The REDCap data dictionary.

Returns:
pandas.DataFrame

The updated data.

isaricanalytics.redcap_data.replace_with_nan_for_missing_code_checkbox(data: DataFrame, missing_data_codes: dict[str, Any]) DataFrame[source]

pandas.DataFrame : Return the input dataframe with missing code checkbox values converted to NaN.

Parameters:
datapandas.DataFrame

The incoming data.

missing_data_codesdict

A dict of missing code keys and values.

Returns:
pandas.DataFrame

The input dataframe with missing code checkbox values converted to NaN.

isaricanalytics.redcap_data.resolve_checkbox_branching_logic(data: DataFrame, dictionary: DataFrame) DataFrame[source]

pandas.DataFrame : Resolves checkbox logic.
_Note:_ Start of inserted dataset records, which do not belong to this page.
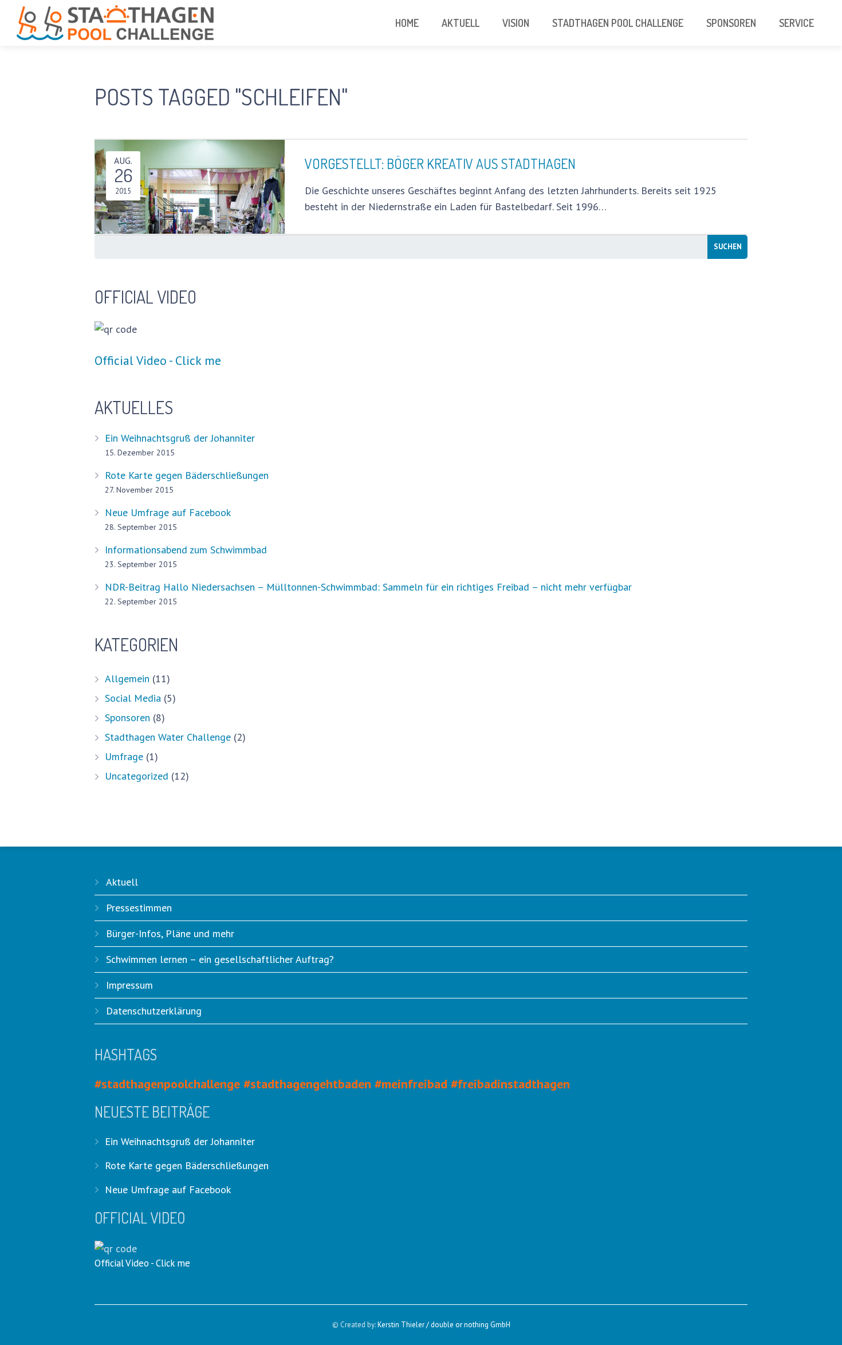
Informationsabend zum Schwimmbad (186, 549)
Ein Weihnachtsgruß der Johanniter (180, 438)
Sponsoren (127, 717)
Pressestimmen (139, 907)
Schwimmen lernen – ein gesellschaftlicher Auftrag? (220, 959)
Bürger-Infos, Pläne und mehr (170, 933)
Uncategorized (136, 775)
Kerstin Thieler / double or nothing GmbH (443, 1325)
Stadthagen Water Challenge (168, 737)
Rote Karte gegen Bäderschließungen (187, 475)
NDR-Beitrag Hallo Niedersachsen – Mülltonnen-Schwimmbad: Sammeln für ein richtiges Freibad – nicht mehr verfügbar (368, 586)
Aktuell (122, 881)
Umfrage (124, 756)
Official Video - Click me (158, 360)
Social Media (133, 698)
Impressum (129, 985)
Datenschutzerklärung (154, 1010)
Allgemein (127, 678)
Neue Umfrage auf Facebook (168, 512)
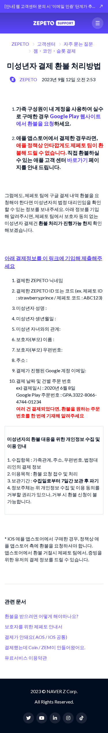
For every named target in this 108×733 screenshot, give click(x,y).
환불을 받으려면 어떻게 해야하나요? (41, 616)
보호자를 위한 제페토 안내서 (33, 626)
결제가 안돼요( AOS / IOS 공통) (36, 637)
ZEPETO (20, 44)
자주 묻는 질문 (78, 44)
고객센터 (46, 44)
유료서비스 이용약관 (26, 657)
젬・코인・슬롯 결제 (54, 50)
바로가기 (77, 160)
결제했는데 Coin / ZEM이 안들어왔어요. (45, 647)
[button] (97, 23)
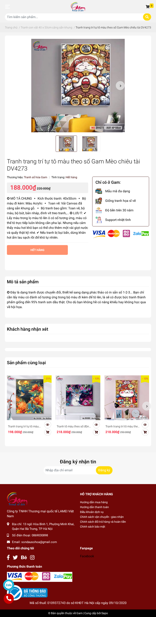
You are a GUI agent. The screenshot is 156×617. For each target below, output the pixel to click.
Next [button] (120, 85)
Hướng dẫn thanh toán (94, 507)
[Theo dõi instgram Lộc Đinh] (32, 558)
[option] (78, 85)
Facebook (87, 556)
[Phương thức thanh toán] (120, 234)
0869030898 (40, 535)
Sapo (104, 613)
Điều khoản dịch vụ (92, 512)
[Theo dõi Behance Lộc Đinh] (24, 558)
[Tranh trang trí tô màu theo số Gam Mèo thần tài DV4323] (126, 397)
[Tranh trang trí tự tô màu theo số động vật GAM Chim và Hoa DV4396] (29, 397)
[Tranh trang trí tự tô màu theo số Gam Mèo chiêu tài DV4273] (78, 85)
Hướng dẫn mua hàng (94, 502)
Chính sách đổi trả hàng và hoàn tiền (103, 521)
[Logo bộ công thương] (27, 593)
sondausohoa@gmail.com (39, 542)
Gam (79, 613)
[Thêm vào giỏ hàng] (47, 432)
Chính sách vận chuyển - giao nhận (102, 516)
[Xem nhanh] (47, 424)
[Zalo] (8, 585)
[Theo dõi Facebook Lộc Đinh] (8, 558)
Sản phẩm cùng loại (26, 362)
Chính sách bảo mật (92, 526)
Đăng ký (104, 470)
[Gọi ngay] (8, 598)
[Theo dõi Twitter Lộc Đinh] (15, 558)
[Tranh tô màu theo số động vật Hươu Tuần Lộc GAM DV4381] (78, 397)
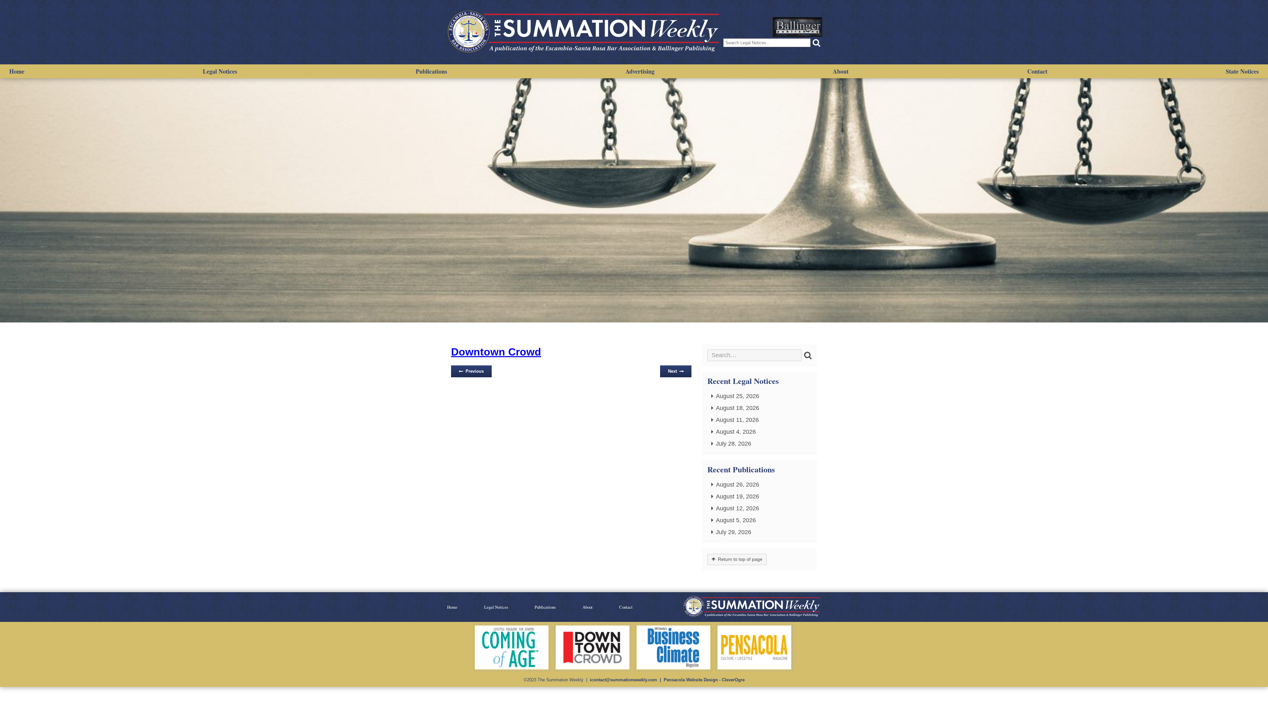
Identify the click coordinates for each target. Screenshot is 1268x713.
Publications (431, 71)
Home (16, 71)
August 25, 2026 (737, 396)
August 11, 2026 (737, 420)
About (841, 71)
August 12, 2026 (737, 508)
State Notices (1242, 71)
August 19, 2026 (737, 496)
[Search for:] (754, 355)
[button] (816, 42)
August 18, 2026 (737, 408)
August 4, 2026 (736, 431)
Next (672, 371)
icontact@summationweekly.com (623, 679)
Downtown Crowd (496, 352)
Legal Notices (220, 71)
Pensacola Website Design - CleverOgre (704, 679)
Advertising (639, 71)
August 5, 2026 (736, 520)
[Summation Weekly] (584, 32)
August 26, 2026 (737, 484)
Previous (475, 371)
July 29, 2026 (733, 532)
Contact (1037, 71)
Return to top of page (740, 559)
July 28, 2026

By default, a cell is marked as ‘Unchecked’ in the absence of the positive, even if the question was not asked to the subjid. If the question was not asked to the subjid because of the branching logic, then set this to be NaN instead. This does not completely check the branching logic, which is a data quality issue!.

Parameters:
datapandas.DataFrame

The incoming data.

dictionarypandas.DataFrame

The REDCap data dictionary.

Returns:
pandas.DataFrame

The data with the checkbox branching logic resolved.

isaricanalytics.redcap_data.user_assigned_to_dag(redcap_url: str, redcap_api_key: str) bool[source]

bool : Whether the user is assigned to a data access group (DAG).

Parameters:
redcap_urlstr

REDCap URL.

redcap_api_keystr

REDCap API key.

Returns:
bool

Whether the user is assigned to a REDCap DAG.